Google provides more information on how to control costs in their documentation, which you can use alongside the official BigQuery pricing page.
How to Take Control of Unpredictable Cloud Service Costs
Although I’ve just provided a long list of cloud services that can lead to unpredictable cloud costs, this list isn’t necessarily exhaustive. There are other cloud services and nuances that can affect your cloud costs and your business’ bottom line.
To stay ahead of unpredictable cloud costs regardless of the source, it’s imperative to have visibility into all of your cloud services and resources – because you can’t control what you can’t see. Cloud service providers’ native monitoring tools are often insufficient because they don’t provide full visibility into multi-tenanted public cloud data centers. So you’ll want to establish visibility across your public cloud, hybrid cloud, and multicloud environments, as well as on-premises IT infrastructure.

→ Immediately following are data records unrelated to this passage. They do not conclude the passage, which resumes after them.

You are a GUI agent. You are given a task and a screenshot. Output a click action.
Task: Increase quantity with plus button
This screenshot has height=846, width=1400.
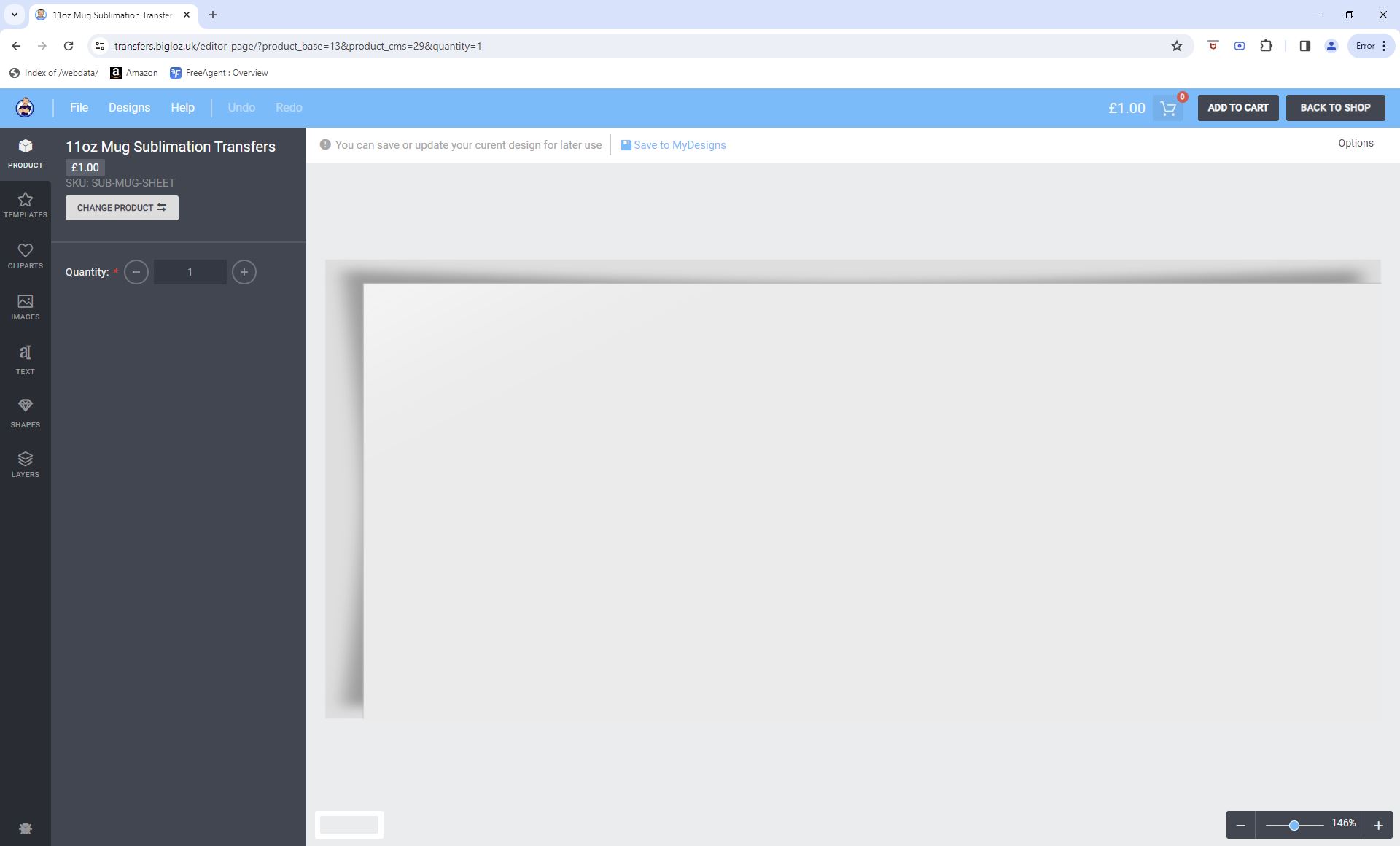click(x=244, y=272)
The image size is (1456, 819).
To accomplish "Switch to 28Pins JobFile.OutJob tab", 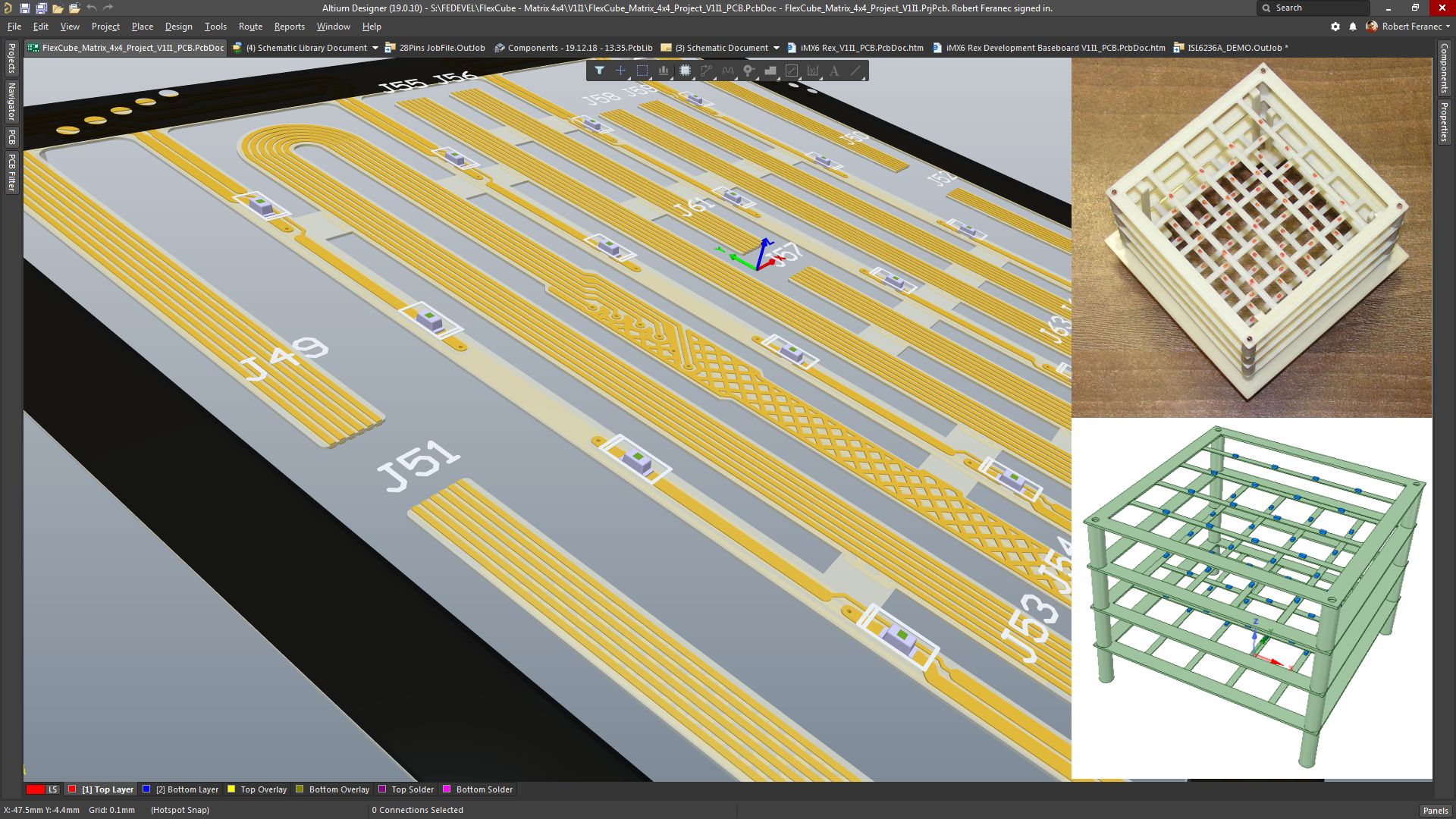I will [441, 48].
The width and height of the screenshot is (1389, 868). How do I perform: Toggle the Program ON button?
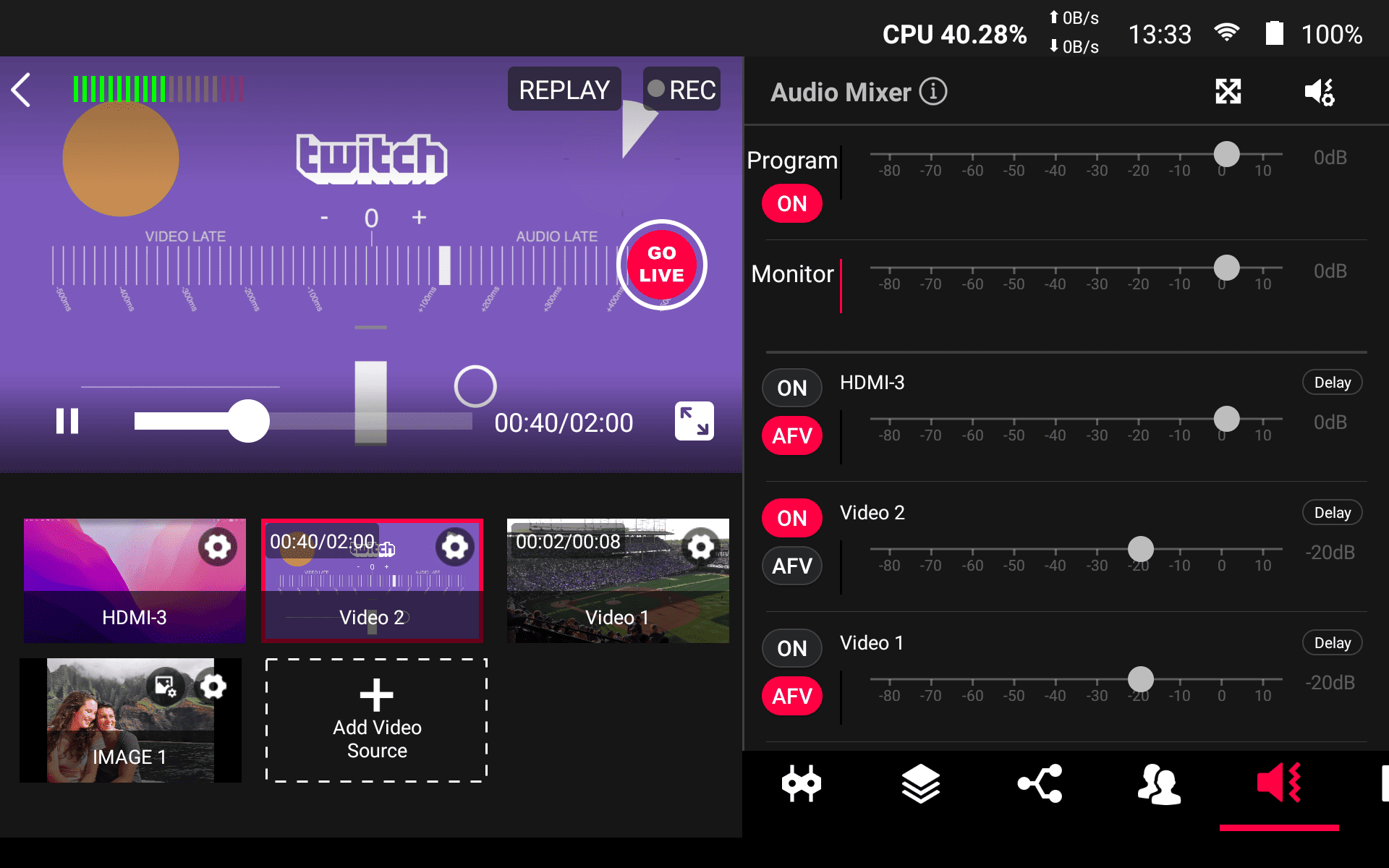pyautogui.click(x=791, y=204)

Once you’ve established holistic visibility, you can see where you’ve wasted spend, start to optimize your environment, and eventually, automate remediation actions. When making changes, ensure your cloud management and finance teams are aligned with the broader business so there are no silos in business decisions and unexpected cloud costs due to miscommunication or misalignment. Each of these steps is part of building a mature cloud financial management practice.